Synapse to roll out Blockchain as part of major upgrade
There has long been a debate in crypto about when a token is necessary for a project to flourish.
Now several projects are asking themselves when a blockchain is necessary, and the answer increasingly seems to be yes.
Enter Synapse, which bills itself as a universal interoperability protocol that enables secure cross-chain communication. Synapse introduced a plan to deploy its own blockchain on July 28, saying the testnet would arrive within a few weeks with a mainnet launch “shortly after.”
The chain is part of an overhaul of the protocol, which Synapse calls its V2.
The blockchain will be an optimistic rollup, like Arbitrum and Optimism, that acts as an execution layer for smart contract-enabled transactions. Transactions will be settled on Ethereum and as such transaction fees will be paid in ETH.
A new class of protocols may emerge, as not just assets, but smart contract logic, begin to link different blockchains together. “The most obvious use cases are cross-chain DeFi, gaming and governance,” Max Bronstein, who stepped into the COO role at Synapse in March after working with Coinbase’s venture team, told The Defiant.
Improved efficiency
The Synapse team sees the new chain as increasing efficiency by allowing projects to deploy their smart contracts on the Synapse chain, rather than having to make individual deployments to each blockchain.
In addition to efficiency, money markets like Aave and Compound would theoretically be able to access deeper liquidity as a Synapse Chain distribution would mean the availability of assets across all 16 blockchains that Synapse connects to.
Infrastructure across chains
It is not the first time a project has attempted to develop infrastructure that enables cross-chain applications – Axelar, which raised a $25M Series A led by Polychain Capital in June 2021, has petitioned the leading decentralized exchange (DEX) of Cosmos- ecosystem, Osmose, to build a cross-chain DEX using their solution.
Regardless of the competition, the market reacted positively to Synapse’s announcement – the protocol’s SYN token is up 32.4% in the last 24 hours after a dramatic spike when the news broke.
While SYN won’t be used to pay transaction fees, at least initially, it will be used for efforts to incentivize valid transactions as part of what Synapse calls its “optimistic verification model,” which is part of V2.
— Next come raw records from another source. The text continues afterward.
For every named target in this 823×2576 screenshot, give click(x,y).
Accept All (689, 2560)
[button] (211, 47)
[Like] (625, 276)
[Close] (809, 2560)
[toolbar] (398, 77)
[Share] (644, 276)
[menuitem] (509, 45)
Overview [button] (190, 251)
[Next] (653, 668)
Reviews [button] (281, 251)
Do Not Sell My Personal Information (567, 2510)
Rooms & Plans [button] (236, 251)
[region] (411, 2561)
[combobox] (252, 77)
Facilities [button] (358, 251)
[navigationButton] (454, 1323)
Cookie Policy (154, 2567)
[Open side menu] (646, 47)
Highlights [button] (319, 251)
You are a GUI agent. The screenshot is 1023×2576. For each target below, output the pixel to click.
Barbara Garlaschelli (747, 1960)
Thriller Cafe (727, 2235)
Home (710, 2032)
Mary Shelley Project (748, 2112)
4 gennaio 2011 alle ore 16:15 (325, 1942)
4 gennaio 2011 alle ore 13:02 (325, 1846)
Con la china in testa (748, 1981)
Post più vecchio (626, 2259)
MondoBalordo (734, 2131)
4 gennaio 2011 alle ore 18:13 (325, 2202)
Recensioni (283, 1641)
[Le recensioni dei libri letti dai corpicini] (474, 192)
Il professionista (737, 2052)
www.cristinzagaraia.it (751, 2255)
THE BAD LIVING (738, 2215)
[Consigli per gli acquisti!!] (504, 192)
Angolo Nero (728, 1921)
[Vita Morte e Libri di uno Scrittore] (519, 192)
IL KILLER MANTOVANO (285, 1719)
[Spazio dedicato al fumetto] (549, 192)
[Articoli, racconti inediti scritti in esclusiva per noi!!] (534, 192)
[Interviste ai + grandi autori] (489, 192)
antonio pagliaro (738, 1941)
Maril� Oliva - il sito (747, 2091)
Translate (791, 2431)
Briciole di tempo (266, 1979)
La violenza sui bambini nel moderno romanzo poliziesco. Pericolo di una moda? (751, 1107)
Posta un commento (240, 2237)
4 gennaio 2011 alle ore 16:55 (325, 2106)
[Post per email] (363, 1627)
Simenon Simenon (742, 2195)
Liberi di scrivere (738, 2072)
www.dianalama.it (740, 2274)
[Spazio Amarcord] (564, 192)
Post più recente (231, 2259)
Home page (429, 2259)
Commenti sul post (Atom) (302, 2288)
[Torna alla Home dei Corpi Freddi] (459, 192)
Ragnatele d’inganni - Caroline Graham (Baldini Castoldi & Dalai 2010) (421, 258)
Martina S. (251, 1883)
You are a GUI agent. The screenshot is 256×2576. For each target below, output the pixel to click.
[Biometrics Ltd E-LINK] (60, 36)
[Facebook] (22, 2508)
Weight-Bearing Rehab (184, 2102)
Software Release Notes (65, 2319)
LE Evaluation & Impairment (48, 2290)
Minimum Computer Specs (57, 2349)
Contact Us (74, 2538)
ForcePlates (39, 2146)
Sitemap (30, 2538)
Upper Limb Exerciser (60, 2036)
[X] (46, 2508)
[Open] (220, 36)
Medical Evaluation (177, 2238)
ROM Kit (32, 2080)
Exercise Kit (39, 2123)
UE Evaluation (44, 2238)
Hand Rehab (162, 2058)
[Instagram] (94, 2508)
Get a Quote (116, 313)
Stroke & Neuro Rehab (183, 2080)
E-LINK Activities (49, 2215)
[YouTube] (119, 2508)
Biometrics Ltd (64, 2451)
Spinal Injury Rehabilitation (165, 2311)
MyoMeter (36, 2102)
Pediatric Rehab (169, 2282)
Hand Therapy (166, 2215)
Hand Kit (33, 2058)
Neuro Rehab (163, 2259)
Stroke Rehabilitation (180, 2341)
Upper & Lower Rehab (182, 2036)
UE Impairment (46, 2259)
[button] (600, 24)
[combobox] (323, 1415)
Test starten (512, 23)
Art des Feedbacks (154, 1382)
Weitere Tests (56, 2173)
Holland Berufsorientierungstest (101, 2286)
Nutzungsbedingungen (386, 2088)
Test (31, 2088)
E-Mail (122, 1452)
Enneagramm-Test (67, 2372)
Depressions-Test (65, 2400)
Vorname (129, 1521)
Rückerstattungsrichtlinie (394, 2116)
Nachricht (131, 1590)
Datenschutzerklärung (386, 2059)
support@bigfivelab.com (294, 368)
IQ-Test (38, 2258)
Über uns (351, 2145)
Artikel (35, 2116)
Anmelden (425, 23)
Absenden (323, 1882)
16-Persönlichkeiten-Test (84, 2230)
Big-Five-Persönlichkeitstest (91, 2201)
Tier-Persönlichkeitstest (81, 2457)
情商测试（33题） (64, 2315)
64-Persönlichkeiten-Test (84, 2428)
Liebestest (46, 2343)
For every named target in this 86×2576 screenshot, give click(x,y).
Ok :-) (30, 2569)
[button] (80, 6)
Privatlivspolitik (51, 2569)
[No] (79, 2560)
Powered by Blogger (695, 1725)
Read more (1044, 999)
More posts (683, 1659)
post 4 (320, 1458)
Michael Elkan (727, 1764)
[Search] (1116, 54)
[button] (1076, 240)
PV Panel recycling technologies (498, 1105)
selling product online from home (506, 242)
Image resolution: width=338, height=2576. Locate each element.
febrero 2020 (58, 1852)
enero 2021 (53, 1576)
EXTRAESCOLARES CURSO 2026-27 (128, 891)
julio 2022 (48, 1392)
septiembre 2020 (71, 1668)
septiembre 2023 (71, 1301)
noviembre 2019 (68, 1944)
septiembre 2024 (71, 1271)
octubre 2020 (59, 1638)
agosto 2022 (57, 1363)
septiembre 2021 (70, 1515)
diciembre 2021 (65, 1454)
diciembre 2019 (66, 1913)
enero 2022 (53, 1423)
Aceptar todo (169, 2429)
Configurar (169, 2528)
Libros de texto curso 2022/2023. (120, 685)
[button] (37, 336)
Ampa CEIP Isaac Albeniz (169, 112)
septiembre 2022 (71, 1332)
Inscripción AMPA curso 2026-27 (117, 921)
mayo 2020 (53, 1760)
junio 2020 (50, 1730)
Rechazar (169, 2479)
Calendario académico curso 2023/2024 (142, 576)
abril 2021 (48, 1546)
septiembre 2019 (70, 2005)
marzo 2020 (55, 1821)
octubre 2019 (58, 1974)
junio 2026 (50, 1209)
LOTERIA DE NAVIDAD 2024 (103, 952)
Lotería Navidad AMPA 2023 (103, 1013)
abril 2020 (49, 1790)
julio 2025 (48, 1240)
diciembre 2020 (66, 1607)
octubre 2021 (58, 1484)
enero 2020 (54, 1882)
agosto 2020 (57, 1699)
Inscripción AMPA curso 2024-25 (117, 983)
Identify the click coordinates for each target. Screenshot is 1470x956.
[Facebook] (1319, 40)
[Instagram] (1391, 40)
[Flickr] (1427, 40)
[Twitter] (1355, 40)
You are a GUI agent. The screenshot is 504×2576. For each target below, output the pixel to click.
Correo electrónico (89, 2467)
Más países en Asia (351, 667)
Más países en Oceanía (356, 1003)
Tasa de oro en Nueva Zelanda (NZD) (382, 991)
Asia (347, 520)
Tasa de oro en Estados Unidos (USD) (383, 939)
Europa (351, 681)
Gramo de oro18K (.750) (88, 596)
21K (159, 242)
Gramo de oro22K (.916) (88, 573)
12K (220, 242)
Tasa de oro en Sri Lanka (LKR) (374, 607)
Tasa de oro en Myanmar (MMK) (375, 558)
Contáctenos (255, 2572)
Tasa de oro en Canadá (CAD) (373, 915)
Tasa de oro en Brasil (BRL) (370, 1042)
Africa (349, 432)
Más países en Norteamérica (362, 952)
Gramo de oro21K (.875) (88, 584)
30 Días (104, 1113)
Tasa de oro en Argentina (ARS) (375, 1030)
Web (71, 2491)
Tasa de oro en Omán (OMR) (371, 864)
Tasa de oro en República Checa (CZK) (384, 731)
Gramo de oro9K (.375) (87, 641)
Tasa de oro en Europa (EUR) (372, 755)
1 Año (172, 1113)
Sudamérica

Bridges have been the most vulnerable piece of crypto infrastructure to date – an Into The Block report in April estimated that well over a billion dollars have been lost in hacks targeting bridges. Synapse is not immune to the high-risk environment – according to a Synapse Medium post, the bridge protocol suffered a hack that could have resulted in a loss of $8.2 million last November, although no funds were lost.
Synapse has seen its monthly volume fall since it peaked at $2.6 billion in January. Broprotokollen has processed $185.9 million in July with three days left in the month, according to Synapse’s analysis page.
The announcement of a chain comes on the heels of derivative protocol dYdX’s announcement to launch its own chain. Synapse’s chain differs in that it sits on top of Ethereum as a rollup, rather than being a standalone chain like dYdX’s.
Still, with DeFi Kingdoms Kingdom launching its own chain in April on Avalanche Subnets, it’s clear that more and more projects are considering launching custom chains as the infrastructure to do so builds out.